If someone buys into those justifications, it’s a powerful way to take the third-class principle and turn it back on those same “liberal elites”: I am falsely being called a racist (I am part of the second class), but only by people who are the real racists (the first class that’s annoying me is actually the third class, and I am morally superior to them). This is why conservative operatives have actively sought out concepts and terms, such as critical race theory, to get mad at, so that folks who have bought into this third-class principle can actually justify their approach with the exact same logic that drives their worldview.
IV. On Grievance Politics
We’ve seen this third-class principle taken close to its logical conclusion. The Republican news ecosystem has turned into a perpetual outrage machine, constantly running down and boosting stories that fit a preordained narrative—even sometimes when those stories are grossly exaggerated or simply untrue. This is what has been termed grievance politics—a repeated cycle of engaging with politics only by trying to find people that should fit in that third class. In plainer terms, it’s simply a repeated cycle of making up a guy to be mad at.
The lies about Haitian immigrants? The third class is immigrants, people of color, and in particular immigrants of color. The lies about trans folks in bathrooms or in sports? The third class is all LGBTQ+ people, who are sexual predators or cheaters. It starts to be easy to see how racist, sexist, anti-Semitic, anti-poor, or any other bias can get absorbed by the grievance politics machine, to the point where if you have a deep-seated bias, the Republicans can play on it.
And the perfect vessel for grievance politics is JD Vance. This is someone who can talk smoothly and discuss some of these same highfalutin concepts as the liberal elites, but who throws the principles of liberal discourse back in the faces of the elites and spews the same lies anyway. If Vance can lie, admit that he lied, and still get away with those exact lies on a debate stage, how can anybody criticize a regular person for saying the same things? For getting mad at the same guy JD Vance made up?
It could be a glimpse of the future of grievance politics: a future where powerful and credentialed elected officials have no compunction about creating slick, well-packaged outright lies to stir up fear, to gin up hate, and to actively make it impossible to have fact-based conversations about policy. To attack the fact-checkers as part of the problem, and to watch the libs be owned when they insist on those facts. It’s a grim picture, but it’s one that the apparatus of the Republican Party has to keep choosing for it to advance further.

→ WHAT TO DO:
1. Edit the essay on grievance politics to reproduce the passage between "It could be" and "to advance further.", inclusive, replacing "fact-checkers" with "reporters".
2. Answer these questions from the essay on grievance politics:
(a) What concept does the essay name as one that conservative operatives sought out to get mad at?
(b) How does the essay put grievance politics "in plainer terms"?
(c) Whom does the essay call "the perfect vessel for grievance politics"?
3. Continue the essay on grievance politics from the point where it stops.
The data after this point is separate material, unrelated to the essay on grievance politics.

→ DATASET EXCERPT:
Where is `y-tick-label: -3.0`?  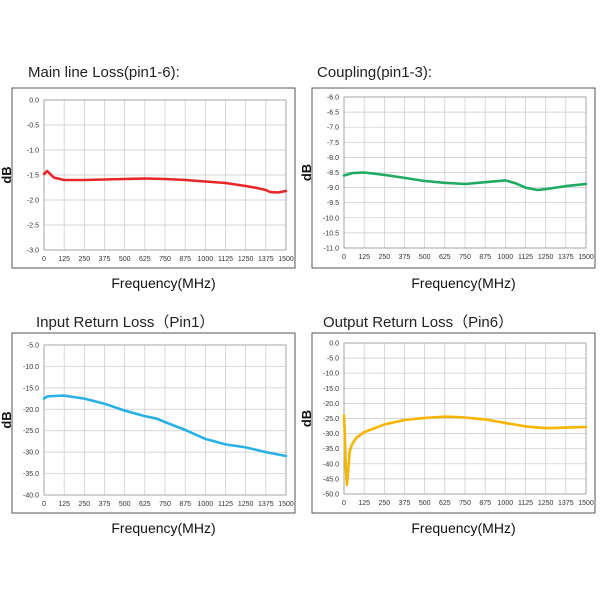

→ ANSWER LIST:
1.
It could be a glimpse of the future of grievance politics: a future where powerful and credentialed elected officials have no compunction about creating slick, well-packaged outright lies to stir up fear, to gin up hate, and to actively make it impossible to have fact-based conversations about policy. To attack the reporters as part of the problem, and to watch the libs be owned when they insist on those facts. It’s a grim picture, but it’s one that the apparatus of the Republican Party has to keep choosing for it to advance further.

2.
(a) Critical race theory.
(b) A repeated cycle of making up a guy to be mad at.
(c) JD Vance.

3.
So how can we make the party stop choosing that path, when it’s all they’ve enabled for the last 15 years?
V. On Vibes, and the Way Forward
As a recovering candidate for political office, I can tell you that politicians are in the business of wanting power. If they see that a certain path will make it less likely that they get the power that they want, they won’t take it. So how do we get there?
Full disclosure: When Tim Walz first started calling Republicans “weird”, I hated the messaging. I thought it would push Republican voters further into their bubble and simply stoke further resentment. But something fascinating happened: Republican elected officials and other people with power and platforms all melted down simultaneously, and it highlighted that most of these grievance politicians have actual policy views that are wildly out of the mainstream.
This highlights a fascinating asymmetry that’s existed in the political discourse in the last decade: Democrats have spent a lot of time trying to talk about policy, and Republicans have successfully avoided talking about policy in depth, at least in (and as covered by) mainstream outlets. In that period of time, Republicans’ grievance-based approach has given a platform to some people whose worldviews are, well, just plain weird.
The “weird” namecalling has proven surprisingly effective as public shaming within the national discussion, and I think it’s something that can work on a more local level given the right platform, but it isn’t as useful a tool in individual conversation. And this is where we can strike at the heart of what drives people toward the third-class principle.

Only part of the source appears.